I don't see the problem, but it's your DH's mum so if he wants to keep her informed then he should. You don't need to do anything. I hope my DCs are as considerate of me when they're older!

Arky · 23/05/2014 09:19

This can't be an issue surely??? Confused This is the type of thing I would leave completely to my DH - his parents = his problem. I wouldn't give it a moments thought.

If my mil asked me for this information directly I would simply say 'oh, you will have to ask DH to sort that'

My advice would be to not get involved and not think about it for a second.

WyrdByrd · 23/05/2014 09:20

You do sound a bit unkind tbh. It's great that you're not the anxious type, but some people are and it costs nothing to put their mind at rest.

My mum is a worrier, especially when DD & I go off on our own somewhere without my DH to 'protect us' (ironic since she doesn't actually like DH!) I do tell her off for being draft and she gets lots of eye rolling but she is the way she is and I'd rather she wasn't unhappy & fretting if there's an easy way for her not to be.

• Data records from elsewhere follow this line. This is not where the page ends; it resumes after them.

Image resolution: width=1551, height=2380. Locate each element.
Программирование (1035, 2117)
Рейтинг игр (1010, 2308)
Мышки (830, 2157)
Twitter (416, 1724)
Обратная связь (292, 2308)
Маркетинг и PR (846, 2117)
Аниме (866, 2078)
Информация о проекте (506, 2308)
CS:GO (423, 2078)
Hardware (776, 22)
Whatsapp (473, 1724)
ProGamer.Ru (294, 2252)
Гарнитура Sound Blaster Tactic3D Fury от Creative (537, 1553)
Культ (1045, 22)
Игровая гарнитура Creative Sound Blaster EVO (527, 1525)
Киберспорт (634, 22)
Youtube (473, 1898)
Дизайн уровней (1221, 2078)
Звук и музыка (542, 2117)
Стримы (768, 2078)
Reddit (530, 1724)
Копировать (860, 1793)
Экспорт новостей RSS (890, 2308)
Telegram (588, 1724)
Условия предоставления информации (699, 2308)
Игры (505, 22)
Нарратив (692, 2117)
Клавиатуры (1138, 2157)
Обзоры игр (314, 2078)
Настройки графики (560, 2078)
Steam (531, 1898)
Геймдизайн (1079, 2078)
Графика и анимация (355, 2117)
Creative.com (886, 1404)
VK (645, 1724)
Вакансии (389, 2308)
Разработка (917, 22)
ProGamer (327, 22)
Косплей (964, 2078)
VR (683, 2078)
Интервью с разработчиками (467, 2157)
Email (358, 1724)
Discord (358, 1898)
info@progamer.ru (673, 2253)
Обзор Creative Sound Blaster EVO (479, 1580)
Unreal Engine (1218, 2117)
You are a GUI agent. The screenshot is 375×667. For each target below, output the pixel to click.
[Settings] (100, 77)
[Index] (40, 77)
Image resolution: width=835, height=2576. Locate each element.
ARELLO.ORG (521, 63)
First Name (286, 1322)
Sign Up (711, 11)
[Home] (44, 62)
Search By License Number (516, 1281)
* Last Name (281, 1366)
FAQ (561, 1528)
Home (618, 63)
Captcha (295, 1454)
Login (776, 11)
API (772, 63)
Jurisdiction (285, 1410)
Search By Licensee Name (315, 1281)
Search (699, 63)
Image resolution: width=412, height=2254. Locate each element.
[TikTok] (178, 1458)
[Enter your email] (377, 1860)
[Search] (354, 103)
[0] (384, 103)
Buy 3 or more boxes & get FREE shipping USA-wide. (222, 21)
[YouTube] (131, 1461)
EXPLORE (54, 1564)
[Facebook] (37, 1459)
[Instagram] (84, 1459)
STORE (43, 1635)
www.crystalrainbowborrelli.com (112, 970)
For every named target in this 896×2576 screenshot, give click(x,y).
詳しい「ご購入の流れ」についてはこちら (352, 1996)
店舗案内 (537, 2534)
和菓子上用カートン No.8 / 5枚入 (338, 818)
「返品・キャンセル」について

We have a code AP&C (all present & correct) which I just text to let her know we've arrived safely. Takes seconds, everyone's happy.

Suzannewithaplan · 23/05/2014 09:21

My children are grown up, I take a 'no news is good news' approach.
I want them to get on with their lives without having to check in with me.

Generally they will text to let me know they've arrived if it's a long journey but I leave it to them to decide what to keep me informed of.